I think it may be one of the best in the world. When I first got here I was told that less than 1 percent of the energy was coming from renewables and this was in January of 2015. Now I think that the country is working hard to get to that 8 percent goal by the end of next year and 20 percent from renewables by 2025.
I think that’s just the start. What I always said is Argentina has some of the best sun in the world in the north and some of the best wind in the world in the south, you just need to capture it and put it on the grid.
The US Government worked closely with the Ministry of Energy and Sebastian Kind, who is the Subsecretary of Renewable Energy, on the construction of RenovAr 1 [Argentina’s federal renewable energy plan] and there was 100 percent more interest than there were megawatts available, so they had a RenovAr 1.5 and now they’re in the middle of the 2.0 for RenovAr. It’s an amazing opportunity.
I think there’s challenges such as the grid size… they need to upgrade the grid so you can get more solar and more wind [energy], but it’s going in the right direction and there’s interest all over the world. The proof is that on RenovAr 1 there was so much interest it drove the price down to something like US $60/kW when only a week before the estimates said it was going to be closer to US $100/kW. That just shows you that people are willing to do it for less, they have confidence in Argentina. I also think the World Bank being a part of that structure provided great confidence.
What would you say is the main obstacle to foreign investment in Argentina?

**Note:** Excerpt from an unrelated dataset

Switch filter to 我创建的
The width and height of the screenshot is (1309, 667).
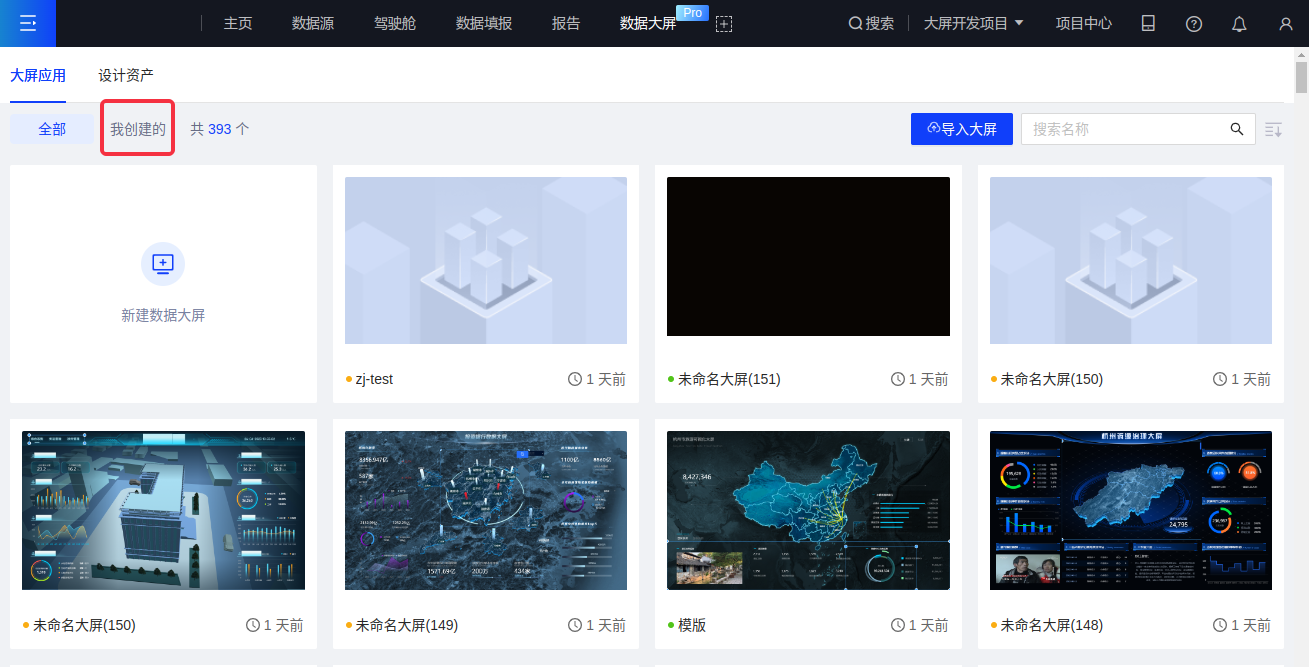click(x=138, y=129)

It took about a year to a year and a half for many investors and companies who were not in Argentina already to get comfortable with the idea of investing here because they had read ten years of pretty negative headlines. So the confidence wasn’t there. But many of the CEOs, many investors, many companies, many family offices came to visit many times in the last year or year and a half and I think we’re over the first hurdle which is having confidence to invest.
Now we’re really at the second phase which is investors and companies looking for partners and looking for specific projects to invest in. We’re in a really good time right now and [the midterm election] will just supercharge that interest in investing in Argentina for a long run.
On the global stage, do you think Argentina is today a reliable partner on environmental issues?
I do. In fact to me the proof of that was that on the first day of the Macri administration I found out from our US negotiators in Paris, during the Paris climate accord negotiations, that Argentina’s delegation there was still being difficult. It was still siding with the Saudis and the Chinese and against much stronger goals.
When I let the administration know, they completely changed the team that was in Paris and within 24 hours they were supporting not just the US but also Europe and the rest of the world on much stronger goals. Argentina changing their position on the climate agreement… I thought was a huge development in getting an agreement within 24 hours after that.
That’s just one example, but I know President Macri and his team want to be leaders when it comes to sustainability and a green economy. They know that that’s the future where the jobs are and also want to combat climate change.
The seat of the US ambassador to Argentina has remained vacant for nine months now and in fact plenty of ambassadorships around the world don’t even have a nominee yet. When do you think there will be a US Ambassador to Argentina and who might that person be?
I have no idea who the person would be. As I understand it, no one has been nominated yet, but that’s the situation in many countries. Unfortunately I think the White House has been extremely slow on nominations in general including ambassadors, but also towards other positions within the Federal Government.
It’s no secret that there’s a little bit of chaos in Washington and I think that’s slowed many things including Ambassadorships.